HAMILTON: Fire service mulled, district consolidation raised

Township officials and the public heard a comprehensive presentation Tuesday from fire officers regarding fire services in Hamilton and the possibility of eventual consolidation.

by James McEvoy, Managing Editor
HAMILTON — Township officials and the public heard a comprehensive presentation Tuesday from fire officers regarding fire services in Hamilton and the possibility of eventual consolidation.
   Captain Nicholas S. Buroczi, president of the Professional Fire Officers Association Local 284, outlined a breakdown of the nine township fire districts, including their service areas, staffing, budgets and facilities, and said there is a general lack of cohesion that exists among them.
   ”We work in a fragmented, redundant system,” Capt. Buroczi said. “Our current system inhibits progress. We have safety concerns, operational and administrative concerns.”
   After outlining previous attempts to enhance township fire service, including some implementations of a 1997 study, Capt. Buroczi outlined benefits of a consolidation, which include equitable service and tax rates throughout the township and establishing a central command.
   ”Our residents, businesses, visitors and firefighters deserve a better service,” he said. “We have a historic opportunity to create a modern fire service.”
   He, as well as members of the governing body, emphasized multiple times during the presentation that Hamilton firefighters and officers are dedicated to serving the township, and that criticisms of the current system should not be construed as anything beyond that.
   Under the current system of nine fire districts, he said, there are 45 elected fire commissioners, approximately 20 collective bargaining agreements and nine independent fire companies.
   Capt. Buroczi did note there are standard operating guidelines, but that there is no central command to enforce them consistently.
   While he also pointed to some sharing of chiefs and fire marshals between certain districts, he said there are redundancies with regards to payroll, legal counsel and other professional services.
   ”Is the redundancy necessary? The entire township is governed by one mayor and one five-member council,” he said.
   Township officials have stated the council could dissolve a district if five percent of those served by it were to sign a petition. Additionally, the council could assign another district to assume service for areas previously covered by a dissolved district.

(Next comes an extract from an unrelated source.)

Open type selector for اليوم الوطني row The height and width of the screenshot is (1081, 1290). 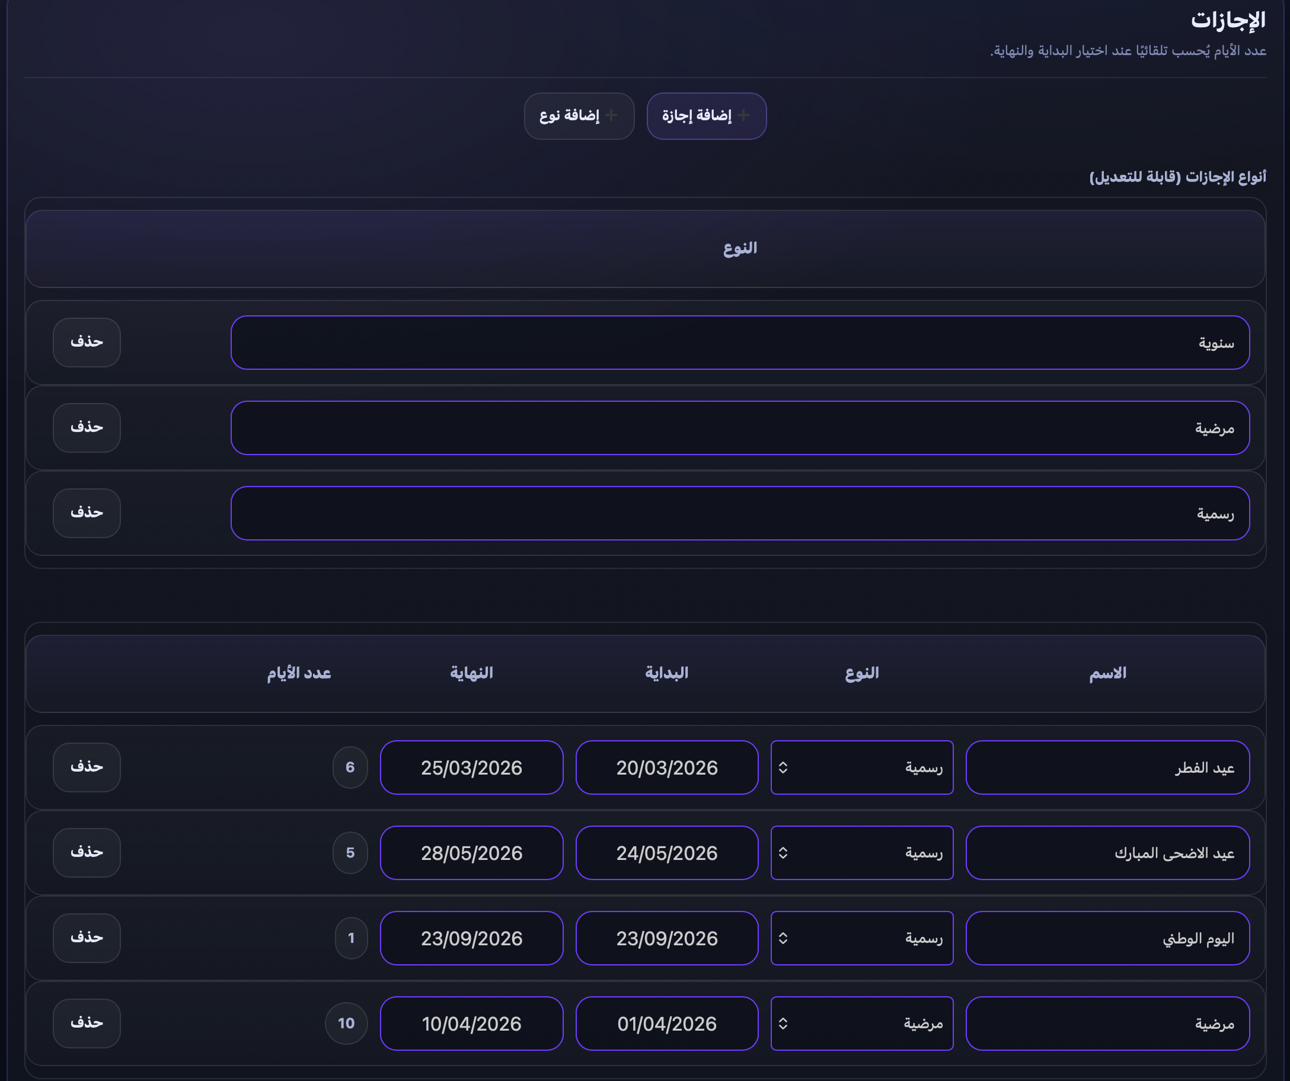coord(861,938)
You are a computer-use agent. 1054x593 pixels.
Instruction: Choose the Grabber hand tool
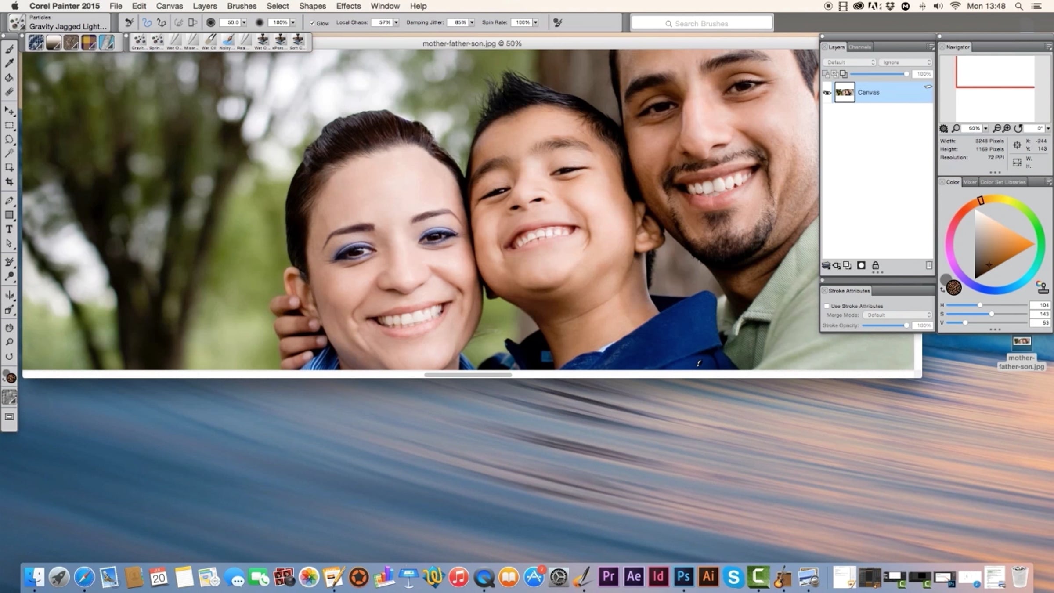click(9, 328)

   The combined budgets of the nine districts amount to $23 million, which would equate to a tax rate of .49 cent per $100 of valuation – meaning the average owner of a home assessed at $138,000 would pay $680 in fire property taxes if the districts were combined.
   ”It would be a fair tax rate across the whole town instead of one district pays higher than an another,” he said.

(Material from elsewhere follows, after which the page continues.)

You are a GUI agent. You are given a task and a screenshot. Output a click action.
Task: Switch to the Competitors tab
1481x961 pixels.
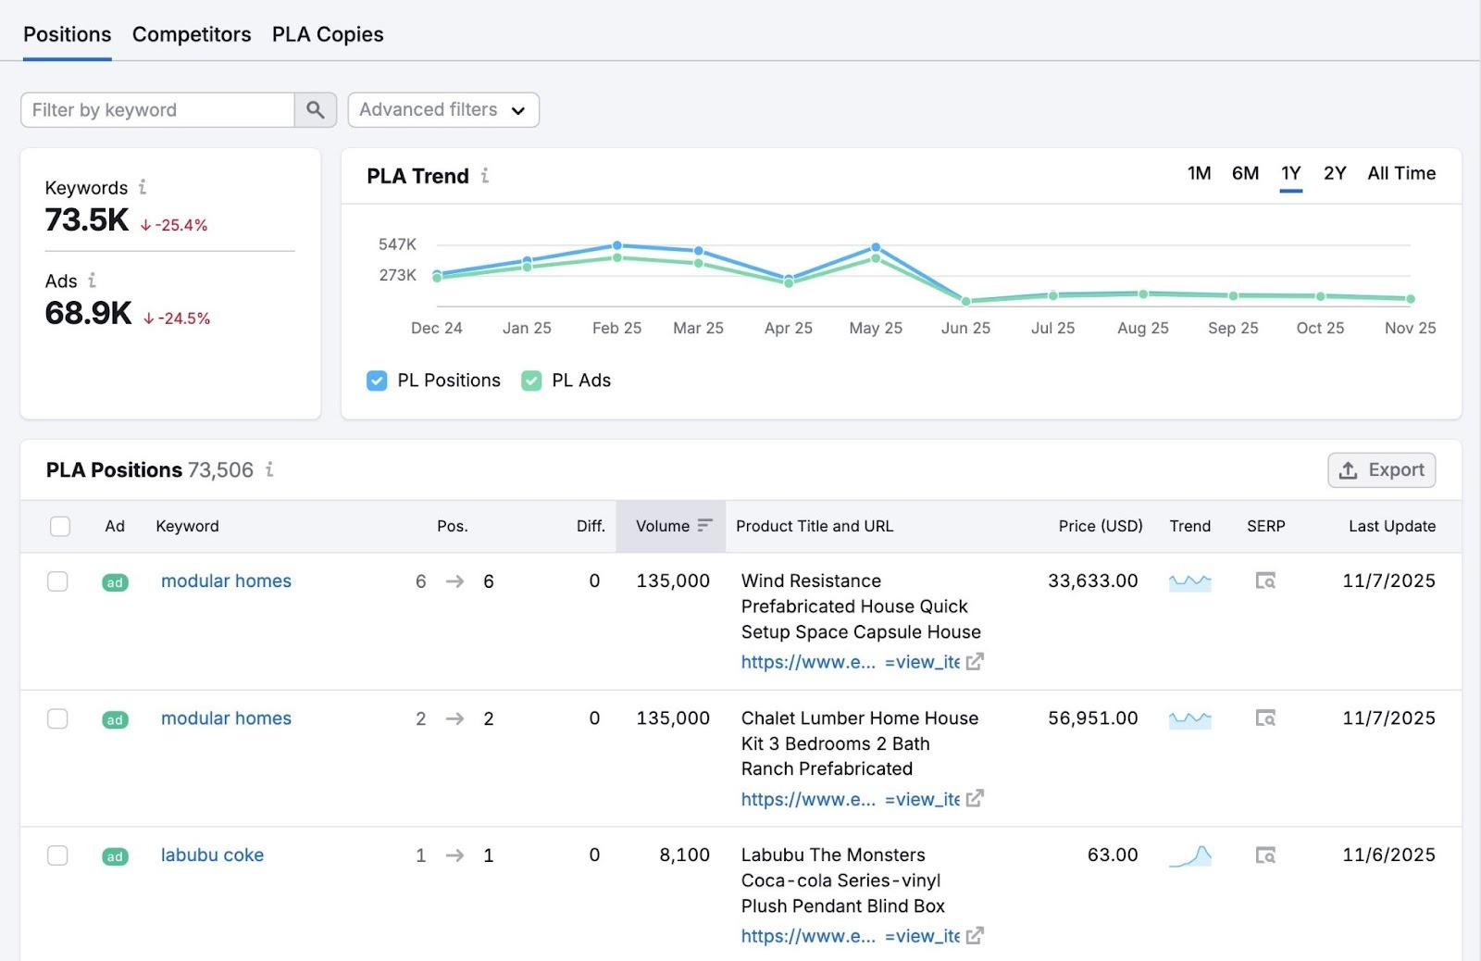pyautogui.click(x=191, y=34)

   In addition to differences in implementation of operating guidelines, he said there are also issues with districts using different training, apparatus and equipment.
   Capt. Buroczi and members of the governing body pointed to recent consolidation efforts in Cherry Hill, noting some similarities between the municipality and Hamilton.

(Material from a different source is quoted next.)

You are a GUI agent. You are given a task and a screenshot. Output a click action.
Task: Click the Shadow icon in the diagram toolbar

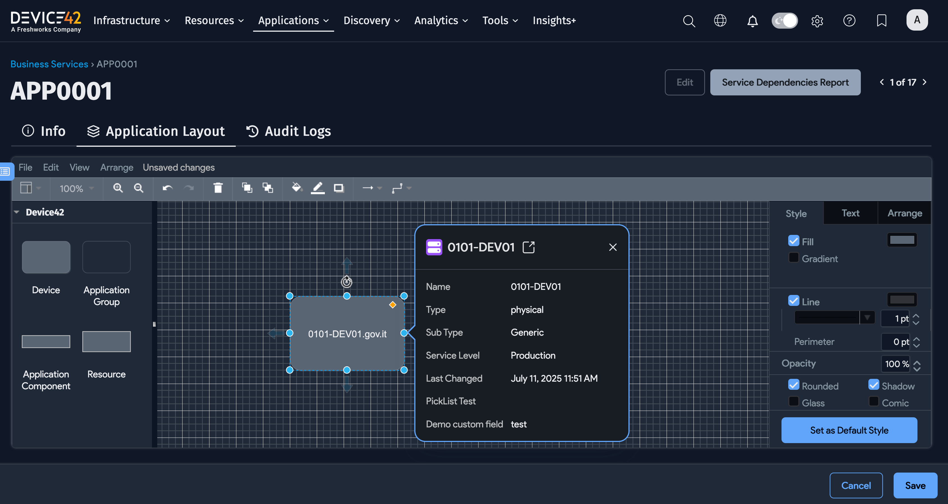point(339,188)
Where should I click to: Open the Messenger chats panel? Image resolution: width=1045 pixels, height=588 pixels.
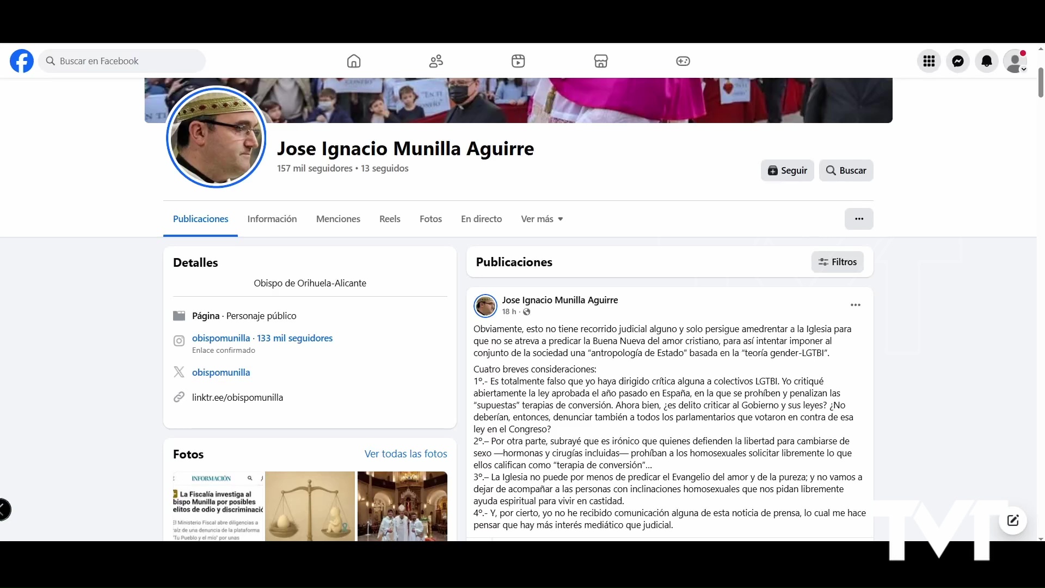(958, 61)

   Council President Ed Gore offered his support in ongoing efforts to improve fire service in Hamilton.
   ”My sole goal in this is to improve fire delivery service in Hamilton Township, for the safety and protection of citizens, our professional firefighters, our volunteer firefighters and anyone involved in emergency management services,” Mr. Gore said.
   During the public comment portion Captain Aaron Heller, of the Hamilton Township Fire District No. 9 lauded township and fire officials for exploring consolidation, but said it would be a significant challenge to get everyone to buy in.
   However, he noted despite trepidation or concerns shared by fire commissioners as well as those of firefighters and other stakeholders, service to public remains paramount.
   ”We’re not providing the services that we can,” said Capt. Heller, who also serves as a commissioner for the New Egypt Fire Company. “We as officers and firefighters know that we can do a much better job for the residents, for visitors and for our own personnel.
   ”In the end I don’t know that you’re going to save a lot of money, but you’re going to have a lot better service,” he added.